* _Task goal_:
Report back every line of the entries that contains "green", exactly as written.

———

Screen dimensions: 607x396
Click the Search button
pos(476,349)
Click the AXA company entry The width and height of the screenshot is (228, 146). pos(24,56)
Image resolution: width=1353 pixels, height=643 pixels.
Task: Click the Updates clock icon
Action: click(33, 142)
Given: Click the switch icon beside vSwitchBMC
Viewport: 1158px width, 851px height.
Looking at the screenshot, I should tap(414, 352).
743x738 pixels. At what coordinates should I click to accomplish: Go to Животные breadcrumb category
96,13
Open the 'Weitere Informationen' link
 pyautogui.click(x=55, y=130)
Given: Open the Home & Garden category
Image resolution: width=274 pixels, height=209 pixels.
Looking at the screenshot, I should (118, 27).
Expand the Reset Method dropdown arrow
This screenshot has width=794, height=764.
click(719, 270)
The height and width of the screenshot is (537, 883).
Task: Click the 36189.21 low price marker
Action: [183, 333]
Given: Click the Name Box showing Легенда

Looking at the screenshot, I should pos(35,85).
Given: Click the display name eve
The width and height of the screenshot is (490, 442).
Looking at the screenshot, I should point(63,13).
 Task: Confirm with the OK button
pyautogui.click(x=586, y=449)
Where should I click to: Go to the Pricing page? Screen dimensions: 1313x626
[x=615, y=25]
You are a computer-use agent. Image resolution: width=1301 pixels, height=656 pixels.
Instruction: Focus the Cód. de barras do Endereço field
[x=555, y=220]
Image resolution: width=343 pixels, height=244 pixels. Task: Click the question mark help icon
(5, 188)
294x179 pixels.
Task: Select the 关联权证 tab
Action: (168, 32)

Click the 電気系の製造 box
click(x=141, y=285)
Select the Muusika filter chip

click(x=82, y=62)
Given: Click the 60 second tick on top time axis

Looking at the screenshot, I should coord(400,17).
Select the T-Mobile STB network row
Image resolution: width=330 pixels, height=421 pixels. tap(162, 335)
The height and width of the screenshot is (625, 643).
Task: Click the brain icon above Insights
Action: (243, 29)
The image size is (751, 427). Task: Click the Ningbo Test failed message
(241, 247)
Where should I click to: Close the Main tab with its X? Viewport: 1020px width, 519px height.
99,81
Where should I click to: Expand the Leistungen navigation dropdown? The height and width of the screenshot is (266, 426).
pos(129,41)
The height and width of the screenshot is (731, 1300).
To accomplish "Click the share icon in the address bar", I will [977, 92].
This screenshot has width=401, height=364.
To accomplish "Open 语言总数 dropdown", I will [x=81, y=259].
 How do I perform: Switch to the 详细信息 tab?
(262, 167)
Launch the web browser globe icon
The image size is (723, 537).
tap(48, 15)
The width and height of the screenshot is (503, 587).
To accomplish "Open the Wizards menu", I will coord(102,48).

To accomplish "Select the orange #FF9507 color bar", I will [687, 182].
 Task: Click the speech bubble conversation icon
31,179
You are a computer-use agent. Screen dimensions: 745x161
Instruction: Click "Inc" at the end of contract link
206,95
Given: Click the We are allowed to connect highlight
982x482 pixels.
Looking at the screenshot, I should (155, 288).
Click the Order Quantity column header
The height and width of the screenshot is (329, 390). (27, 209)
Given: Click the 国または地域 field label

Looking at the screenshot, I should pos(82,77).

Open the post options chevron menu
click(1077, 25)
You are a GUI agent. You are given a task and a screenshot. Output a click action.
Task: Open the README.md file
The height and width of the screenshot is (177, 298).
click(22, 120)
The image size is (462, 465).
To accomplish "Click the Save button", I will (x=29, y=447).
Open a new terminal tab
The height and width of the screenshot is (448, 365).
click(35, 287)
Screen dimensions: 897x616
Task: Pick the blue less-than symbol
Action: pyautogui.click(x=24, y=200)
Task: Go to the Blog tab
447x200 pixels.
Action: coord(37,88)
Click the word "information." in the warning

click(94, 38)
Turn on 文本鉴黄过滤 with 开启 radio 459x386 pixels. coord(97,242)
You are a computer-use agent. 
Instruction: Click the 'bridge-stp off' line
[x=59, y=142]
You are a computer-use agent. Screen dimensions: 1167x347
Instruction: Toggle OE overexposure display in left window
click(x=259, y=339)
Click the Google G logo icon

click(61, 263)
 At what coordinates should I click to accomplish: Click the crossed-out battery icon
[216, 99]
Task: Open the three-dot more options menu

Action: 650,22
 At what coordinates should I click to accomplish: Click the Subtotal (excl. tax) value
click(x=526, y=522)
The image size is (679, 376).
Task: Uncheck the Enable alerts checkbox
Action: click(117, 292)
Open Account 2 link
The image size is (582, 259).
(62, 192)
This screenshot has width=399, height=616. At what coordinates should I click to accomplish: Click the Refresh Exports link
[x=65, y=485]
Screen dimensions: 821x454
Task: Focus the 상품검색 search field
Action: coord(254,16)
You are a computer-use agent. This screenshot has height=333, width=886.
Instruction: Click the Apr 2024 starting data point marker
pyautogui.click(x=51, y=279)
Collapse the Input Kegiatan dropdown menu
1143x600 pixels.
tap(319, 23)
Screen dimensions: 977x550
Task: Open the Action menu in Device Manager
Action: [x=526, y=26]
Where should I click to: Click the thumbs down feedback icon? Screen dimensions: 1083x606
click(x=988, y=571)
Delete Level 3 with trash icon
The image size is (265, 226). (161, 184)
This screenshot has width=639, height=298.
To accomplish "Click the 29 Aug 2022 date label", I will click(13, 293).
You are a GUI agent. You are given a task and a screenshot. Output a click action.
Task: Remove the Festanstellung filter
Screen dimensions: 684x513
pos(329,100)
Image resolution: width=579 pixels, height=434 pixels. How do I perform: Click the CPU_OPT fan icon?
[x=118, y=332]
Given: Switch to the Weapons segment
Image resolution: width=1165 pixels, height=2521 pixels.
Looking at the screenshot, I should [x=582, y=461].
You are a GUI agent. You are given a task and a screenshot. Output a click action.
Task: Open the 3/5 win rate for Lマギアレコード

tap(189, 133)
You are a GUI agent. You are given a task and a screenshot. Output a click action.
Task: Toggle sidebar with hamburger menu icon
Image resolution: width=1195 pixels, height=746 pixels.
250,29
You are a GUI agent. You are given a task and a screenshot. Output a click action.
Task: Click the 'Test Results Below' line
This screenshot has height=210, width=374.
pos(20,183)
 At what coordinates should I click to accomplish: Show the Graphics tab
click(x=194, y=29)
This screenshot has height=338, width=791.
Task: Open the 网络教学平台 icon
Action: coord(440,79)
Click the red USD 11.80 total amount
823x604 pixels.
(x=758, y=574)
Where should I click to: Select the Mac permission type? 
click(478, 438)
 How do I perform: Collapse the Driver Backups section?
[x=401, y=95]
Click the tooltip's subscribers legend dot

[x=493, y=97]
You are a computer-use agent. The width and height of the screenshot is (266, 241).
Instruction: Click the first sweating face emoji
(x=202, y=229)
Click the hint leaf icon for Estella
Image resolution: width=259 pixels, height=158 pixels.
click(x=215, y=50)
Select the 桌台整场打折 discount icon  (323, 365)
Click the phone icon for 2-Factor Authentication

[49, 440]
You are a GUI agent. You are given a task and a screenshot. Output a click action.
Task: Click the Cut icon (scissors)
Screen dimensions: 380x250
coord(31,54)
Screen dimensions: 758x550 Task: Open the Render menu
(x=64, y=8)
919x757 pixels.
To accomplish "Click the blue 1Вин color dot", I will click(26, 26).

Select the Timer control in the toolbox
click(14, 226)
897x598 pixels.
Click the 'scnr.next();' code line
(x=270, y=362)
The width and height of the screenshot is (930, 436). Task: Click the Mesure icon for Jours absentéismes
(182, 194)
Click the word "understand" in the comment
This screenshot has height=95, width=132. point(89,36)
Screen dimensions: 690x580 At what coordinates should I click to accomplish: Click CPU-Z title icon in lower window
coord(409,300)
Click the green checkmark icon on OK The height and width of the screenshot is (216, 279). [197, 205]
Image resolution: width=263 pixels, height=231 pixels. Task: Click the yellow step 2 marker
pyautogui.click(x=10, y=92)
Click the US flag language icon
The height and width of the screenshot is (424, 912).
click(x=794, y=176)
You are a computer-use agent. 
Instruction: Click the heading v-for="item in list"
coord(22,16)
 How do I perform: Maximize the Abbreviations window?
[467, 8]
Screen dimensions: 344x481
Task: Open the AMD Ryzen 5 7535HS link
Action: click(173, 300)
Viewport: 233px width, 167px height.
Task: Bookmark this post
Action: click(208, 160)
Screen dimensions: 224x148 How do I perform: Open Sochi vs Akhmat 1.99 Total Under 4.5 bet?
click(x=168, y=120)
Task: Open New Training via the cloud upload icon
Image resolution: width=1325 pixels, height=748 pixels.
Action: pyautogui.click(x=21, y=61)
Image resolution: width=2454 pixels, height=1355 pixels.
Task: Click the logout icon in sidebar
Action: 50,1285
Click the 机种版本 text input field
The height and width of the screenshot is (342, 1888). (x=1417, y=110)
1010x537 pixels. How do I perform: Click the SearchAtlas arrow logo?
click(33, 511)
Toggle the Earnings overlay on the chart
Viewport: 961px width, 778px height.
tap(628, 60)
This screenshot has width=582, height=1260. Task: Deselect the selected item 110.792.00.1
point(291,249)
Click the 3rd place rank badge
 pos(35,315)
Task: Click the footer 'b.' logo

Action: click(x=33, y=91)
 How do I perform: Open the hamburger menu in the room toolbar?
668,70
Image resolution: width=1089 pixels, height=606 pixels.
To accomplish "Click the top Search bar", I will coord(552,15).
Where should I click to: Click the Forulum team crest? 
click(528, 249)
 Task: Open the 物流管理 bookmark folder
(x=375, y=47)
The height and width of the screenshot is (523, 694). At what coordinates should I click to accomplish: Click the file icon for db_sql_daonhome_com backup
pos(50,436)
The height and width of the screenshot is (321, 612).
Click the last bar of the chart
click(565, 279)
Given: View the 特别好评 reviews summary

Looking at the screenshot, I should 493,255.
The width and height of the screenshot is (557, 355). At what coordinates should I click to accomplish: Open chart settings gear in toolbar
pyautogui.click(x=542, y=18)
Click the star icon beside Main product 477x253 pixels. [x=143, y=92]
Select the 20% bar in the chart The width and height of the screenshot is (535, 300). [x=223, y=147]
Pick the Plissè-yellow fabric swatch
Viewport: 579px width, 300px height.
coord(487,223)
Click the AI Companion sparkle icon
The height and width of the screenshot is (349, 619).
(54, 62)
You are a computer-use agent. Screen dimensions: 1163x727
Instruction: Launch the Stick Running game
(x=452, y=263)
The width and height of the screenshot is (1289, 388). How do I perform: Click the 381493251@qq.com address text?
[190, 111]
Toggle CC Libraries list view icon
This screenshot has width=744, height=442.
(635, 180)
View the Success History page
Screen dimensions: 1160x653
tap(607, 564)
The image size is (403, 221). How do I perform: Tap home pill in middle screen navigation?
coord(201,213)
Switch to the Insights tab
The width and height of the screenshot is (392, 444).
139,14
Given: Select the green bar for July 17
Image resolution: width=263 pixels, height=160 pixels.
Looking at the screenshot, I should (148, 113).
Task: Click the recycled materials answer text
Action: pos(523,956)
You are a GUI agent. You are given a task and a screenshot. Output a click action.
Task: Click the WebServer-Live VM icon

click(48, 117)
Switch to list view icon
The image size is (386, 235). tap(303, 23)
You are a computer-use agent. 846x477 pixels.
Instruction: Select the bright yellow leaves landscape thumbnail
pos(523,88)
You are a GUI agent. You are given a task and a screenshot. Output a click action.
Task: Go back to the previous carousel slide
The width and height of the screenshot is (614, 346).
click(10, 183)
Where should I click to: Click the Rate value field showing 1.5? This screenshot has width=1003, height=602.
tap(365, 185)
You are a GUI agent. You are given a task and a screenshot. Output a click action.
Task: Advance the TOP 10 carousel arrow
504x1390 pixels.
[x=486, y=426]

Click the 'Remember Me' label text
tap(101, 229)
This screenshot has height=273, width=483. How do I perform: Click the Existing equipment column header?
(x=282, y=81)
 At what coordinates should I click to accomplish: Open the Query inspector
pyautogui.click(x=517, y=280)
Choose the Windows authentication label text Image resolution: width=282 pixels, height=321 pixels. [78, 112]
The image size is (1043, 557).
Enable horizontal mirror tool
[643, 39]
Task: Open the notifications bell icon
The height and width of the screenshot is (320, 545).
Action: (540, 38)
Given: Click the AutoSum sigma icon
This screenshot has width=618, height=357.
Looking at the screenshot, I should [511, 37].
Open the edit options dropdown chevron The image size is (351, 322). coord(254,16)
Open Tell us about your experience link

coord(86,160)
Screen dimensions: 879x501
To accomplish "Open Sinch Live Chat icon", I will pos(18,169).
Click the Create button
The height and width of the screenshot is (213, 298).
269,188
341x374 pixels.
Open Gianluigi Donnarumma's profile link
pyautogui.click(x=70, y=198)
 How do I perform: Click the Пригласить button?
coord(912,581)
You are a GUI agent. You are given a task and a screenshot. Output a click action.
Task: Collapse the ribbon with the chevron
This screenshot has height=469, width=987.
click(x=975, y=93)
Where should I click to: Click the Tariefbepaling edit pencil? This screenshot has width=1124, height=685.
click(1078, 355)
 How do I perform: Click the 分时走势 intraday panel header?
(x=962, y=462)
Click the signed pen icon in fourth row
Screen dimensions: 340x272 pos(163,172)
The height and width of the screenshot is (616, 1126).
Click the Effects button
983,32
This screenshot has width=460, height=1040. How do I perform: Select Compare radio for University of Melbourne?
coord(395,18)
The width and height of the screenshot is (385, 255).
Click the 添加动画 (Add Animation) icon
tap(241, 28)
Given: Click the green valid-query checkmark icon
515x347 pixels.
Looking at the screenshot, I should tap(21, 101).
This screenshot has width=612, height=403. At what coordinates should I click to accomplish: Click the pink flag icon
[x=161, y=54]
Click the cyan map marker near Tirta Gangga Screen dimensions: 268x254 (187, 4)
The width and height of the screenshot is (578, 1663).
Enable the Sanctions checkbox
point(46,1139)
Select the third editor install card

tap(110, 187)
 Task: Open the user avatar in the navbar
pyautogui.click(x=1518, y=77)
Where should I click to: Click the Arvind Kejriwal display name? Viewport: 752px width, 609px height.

———

* _Solution to this exercise_:
Click the green checkmark icon on OK The height and width of the screenshot is (216, 279). [197, 205]
Given: Select the green bar for July 17
Given: Click the green valid-query checkmark icon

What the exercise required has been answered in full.